[YOUR INSTRUCTIONS]:
A verbatim transcript of the lines below, starting at the first and ending with the one that holds "This screenshot has height=617, width=805.", is what should be produced.

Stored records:
--
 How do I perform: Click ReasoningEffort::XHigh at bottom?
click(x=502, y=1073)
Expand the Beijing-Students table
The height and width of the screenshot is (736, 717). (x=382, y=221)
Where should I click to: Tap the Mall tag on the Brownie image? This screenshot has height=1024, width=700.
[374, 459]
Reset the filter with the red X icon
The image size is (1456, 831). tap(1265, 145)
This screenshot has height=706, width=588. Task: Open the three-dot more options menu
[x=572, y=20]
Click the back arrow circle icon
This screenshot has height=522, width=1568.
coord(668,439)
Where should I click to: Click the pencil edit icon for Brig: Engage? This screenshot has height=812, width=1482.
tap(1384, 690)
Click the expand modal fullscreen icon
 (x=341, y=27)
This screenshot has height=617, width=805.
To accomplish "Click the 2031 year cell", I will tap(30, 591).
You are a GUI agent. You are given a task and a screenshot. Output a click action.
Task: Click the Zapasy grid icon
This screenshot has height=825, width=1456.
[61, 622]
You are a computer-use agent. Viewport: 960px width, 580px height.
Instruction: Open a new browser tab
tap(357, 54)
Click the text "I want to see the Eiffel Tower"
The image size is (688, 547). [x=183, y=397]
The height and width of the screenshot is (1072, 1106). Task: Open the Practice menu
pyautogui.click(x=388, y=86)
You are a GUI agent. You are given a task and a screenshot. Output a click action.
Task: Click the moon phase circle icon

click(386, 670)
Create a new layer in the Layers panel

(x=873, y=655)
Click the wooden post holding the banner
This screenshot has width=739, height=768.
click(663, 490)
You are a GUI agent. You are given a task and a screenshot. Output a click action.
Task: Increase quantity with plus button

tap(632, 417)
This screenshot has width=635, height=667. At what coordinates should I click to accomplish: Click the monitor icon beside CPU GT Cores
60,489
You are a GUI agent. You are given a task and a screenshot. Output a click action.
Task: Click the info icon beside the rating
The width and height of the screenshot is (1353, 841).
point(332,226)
--
[RESULT OF THIS EXERCISE]:
 How do I perform: Click ReasoningEffort::XHigh at bottom?
click(x=502, y=1073)
Expand the Beijing-Students table
The height and width of the screenshot is (736, 717). (x=382, y=221)
Where should I click to: Tap the Mall tag on the Brownie image? This screenshot has height=1024, width=700.
[374, 459]
Reset the filter with the red X icon
The image size is (1456, 831). tap(1265, 145)
This screenshot has height=706, width=588. Task: Open the three-dot more options menu
[x=572, y=20]
Click the back arrow circle icon
This screenshot has height=522, width=1568.
coord(668,439)
Where should I click to: Click the pencil edit icon for Brig: Engage? This screenshot has height=812, width=1482.
tap(1384, 690)
Click the expand modal fullscreen icon
 (x=341, y=27)
This screenshot has height=617, width=805.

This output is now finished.